On Dec. 12, DataRobot struck a deal to acquire Paxata, a provider of self-service data preparation software. DataRobot said the Paxata technology can be used to automate data preparation processes such as creating datasets for training AI-driven predictive models.

DataRobot raised $206 million in Series E funding in September.


CEO: Ryohei Fujimaki

Startup DotData develops an end-to-end data science automation and operationalization platform that the company says “accelerates, democratizes and operationalizes” the entire data science process, shortening it from months to days. The company’s tools are targeted toward use cases in customer analytics and marketing, risk and governance, supply and demand management, asset management and business automation.

Based in San Mateo, Calif., DotData was spun off from NEC in 2018 and in October was selected as a qualified partner in Microsoft for Startups, Microsoft’s program to boost promising startups that develop innovative technology that runs on the Microsoft Azure cloud.


CEO: Sri Ambati

Another company in the red-hot machine learning/AI space is H2O.ai, developer of the open-source H2O data science and machine learning platform and H2O Driverless AI, the latter the vendor’s commercial automated machine learning platform that empowers data scientists to accomplish key machine learning tasks in minutes or hours instead of months.

In the new year look for the company to launch its H2O Q AI platform designed to help business users rapidly prototype AI-based applications.


CEO: David Flynn

Hammerspace is a player in the growing Data-as-a-Service space with technology that provides access to data across a hybrid, multi-cloud IT system. The company's software-defined Hybrid Cloud Data Control Plane, which relies on metadata-driven machine learning, virtualizes and abstracts data from multiple storage systems – both on-premise and cloud-based – making it available to any application, service, container or developer.

Founded in 2018, Hammerspace is headquartered in Los Altos, Calif.


CEO: Kumar Goswami

As businesses and organizations adopt hybrid cloud/on-premises systems, managing data across those hybrid environments becomes a challenge. Komprise has developed intelligent data management software for managing unstructured data across network-attached storage and cloud environments.

In September Komprise, based in Campbell, Calif., added a feature called Deep Analytics to its software that addresses one of the biggest problems in data analytics: searching across multiple data storage systems to identify the right data sets to analyze.


CEO: Matthew Scullion

One of the biggest challenges to running – and deriving value from – data analytics systems and data warehouses is finding quick and effective ways to prepare data and make it available for analysis.

ETL (extract, transform and load) tools have been around for years. But Matillion, which develops cloud-native ETL software, has been gaining attention among businesses and organizations looking for effective ways to upload data to cloud data warehouse systems such as AWS Redshift, Google BigQuery and Snowflake.

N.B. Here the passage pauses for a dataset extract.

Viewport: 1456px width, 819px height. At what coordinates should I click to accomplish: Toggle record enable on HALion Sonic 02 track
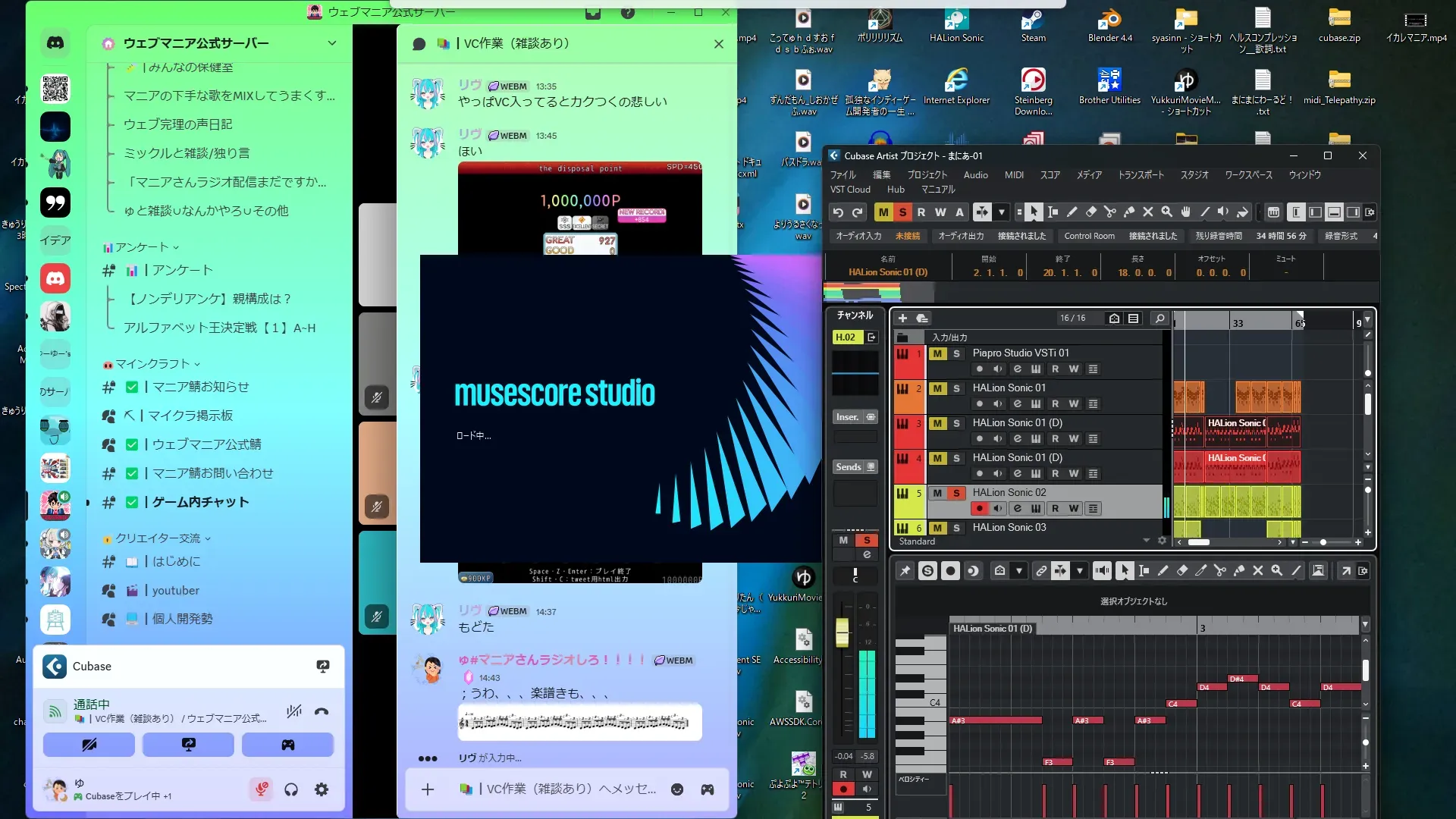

The Matillion ETL software provides advanced data location, curation, extraction, transformation and loading capabilities combined with data management, monitoring, security and other functionality.

In early December, Matillion expanded its product lineup with Matillion Data Loader, free software designed to provide simple data replication from popular data sources into cloud-based data warehouses.

Starburst Data

CEO: Justin Borgman

Presto, a distributed, high-performance SQL query engine for big data, has been getting a fair amount of attention lately. Originally developed at Facebook, the open-source software is used to run interactive queries against data sources of all sizes ranging up to petabytes without having to move the data.

Boston-based Starburst Data provides a commercial, enterprise-ready version of Presto combined with software tools, services, support and training. The company also offers Presto on AWS, Azure, the Google Cloud Platform and Kubernetes.

Whether Presto is widely adopted in 2020 and beyond remains a question mark. But Starburst Data is well positioned if it is.